Pero conseguir un disco y escucharlo es distinto. Sin duda internet y estas pequeñas cajitas mágicas del llamado “entretenimiento personal” son revolucionarias y conllevan sus respectivos efectos laterales, entre otros, contribuyen a la desaparición de una práctica de la cultura musical: la de salir al mundo a cazar discos y coleccionarlos.
En México era difícil conseguir buenos discos hasta finales de los ochenta, cuando obtener la música no era una cuestión de archivos ni capacidad de almacenamiento, sino un ritual que se mantiene hasta nuestros días como una actividad reservada para los elegidos. El cazador de discos va por la vida en una constante búsqueda que lo lleva del Tianguis del Chopo hasta el mercado de las pulgas en Zurich y del Tower Records en la Zona Rosa hasta Revolver del barrio gótico en Barcelona. Se interna en el universo de la música repleto de mundos, comunidades y tribus de las más diversas tendencias, géneros y estilos.

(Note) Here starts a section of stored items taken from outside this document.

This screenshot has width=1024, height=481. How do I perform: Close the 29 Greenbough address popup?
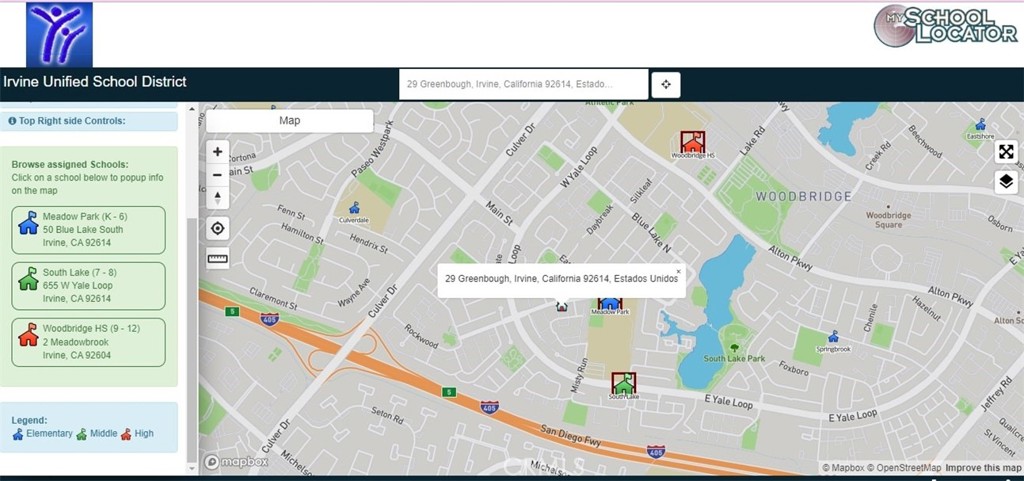678,271
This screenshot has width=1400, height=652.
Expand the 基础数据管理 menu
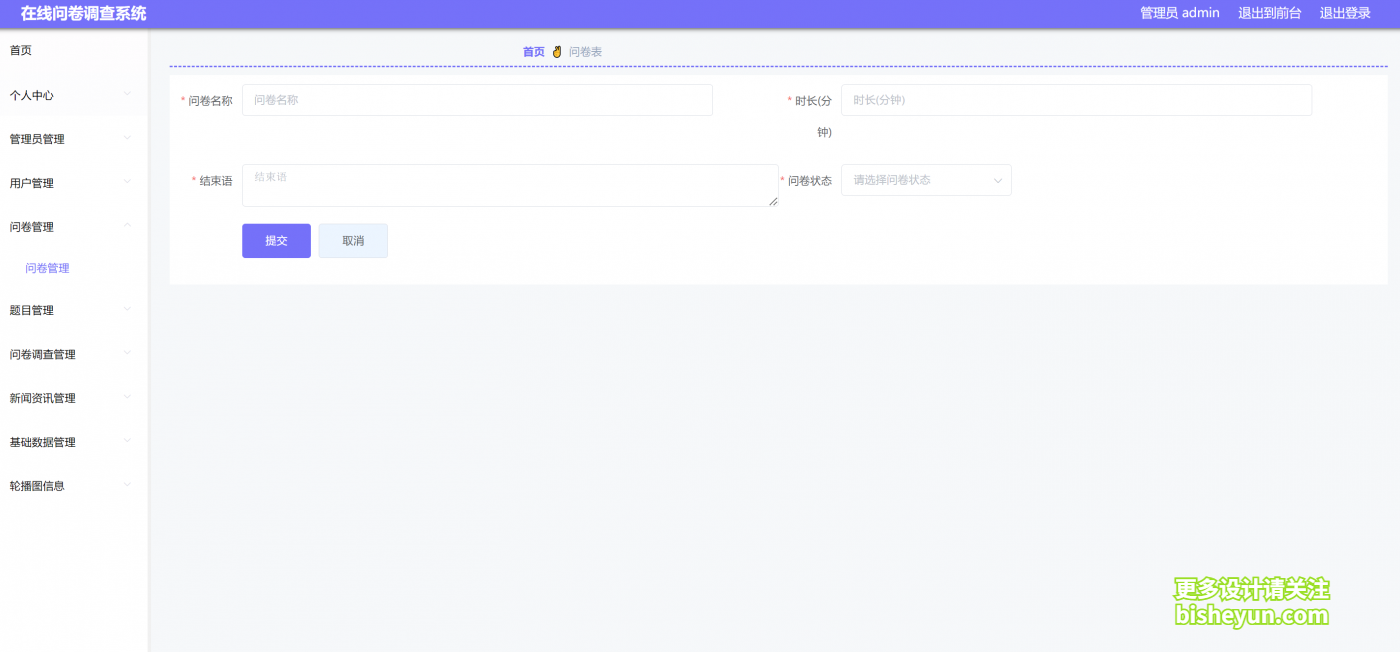(x=42, y=442)
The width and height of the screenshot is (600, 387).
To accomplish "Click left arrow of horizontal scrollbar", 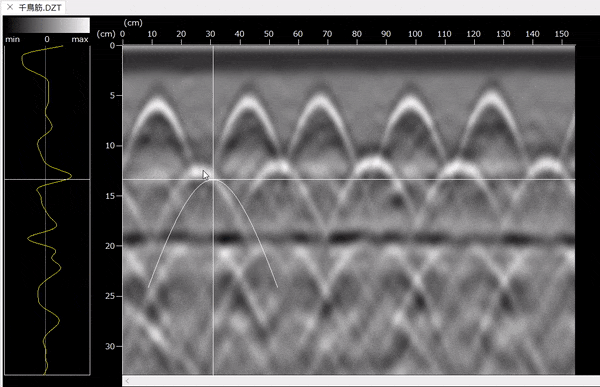I will [127, 381].
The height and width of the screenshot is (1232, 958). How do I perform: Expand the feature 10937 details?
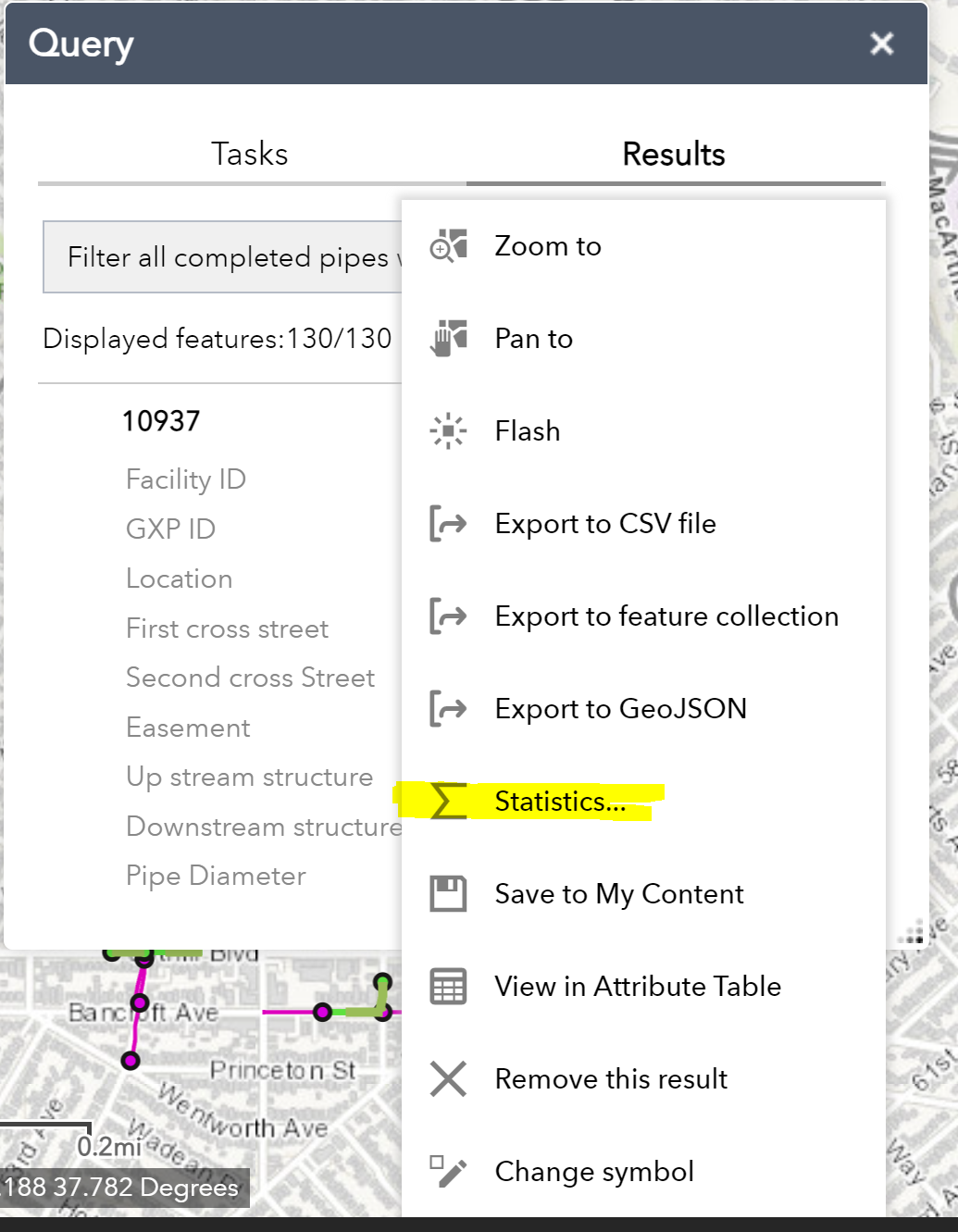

Esa larga ruta que ha de recorrer en busca del preciado disco enriquece su conocimiento y le otorga un valor superior a la obra. El cazadiscos se orienta por las sugerencias y comentarios de otros cazadores, encuentra pistas en los libros, las revistas y los blogs, se deja llevar por su intuición, a cada paso musical va preguntando por su presa, husmea por aquí y por allá, la rastrea bajo el asfalto, intercambia discos y consigue rarezas, hurga con paciencia de arqueólogo en cajones de segunda y en anaqueles de lujo. Obtener un disco por estas vías puede tomar años de investigación, de búsqueda, de conversaciones con otros habitantes del universo, conocimiento de otros discos, otras músicas y otros mundos.
Y de pronto allí está, el día menos esperado aparece frente a sus ojos. Cuando el cazador encuentra su disco hace lo necesario por atraparlo, no puede dejarlo ir aunque esto signifique sacrificar otras cosas. Debe tenerlo cueste lo que cueste. Prefiere alimentarse de música antes que morder un taco o una torta. Cualquiera que sea su precio, si tiene el dinero suficiente en el bolsillo en ese preciso instante dispara, aunque la lana sea para otra cosa. Regresa a casa orgulloso, no puede esperar para ponerlo. El gran momento llega al meterlo y oprimir play: ríos de electricidad corren por el cuerpo con las primeras notas, una sensación que internet y el iPod no dan por nada de este mundo. El cazadiscos escucha la gloria sónica con todo ese bagaje que adquirió en el camino y sabe que nadie percibe la música como él. Suena grandioso. Alza su copa, prende su pipa. Hace suya esa música, lo que él oye es único porque llegó al disco por un camino propio.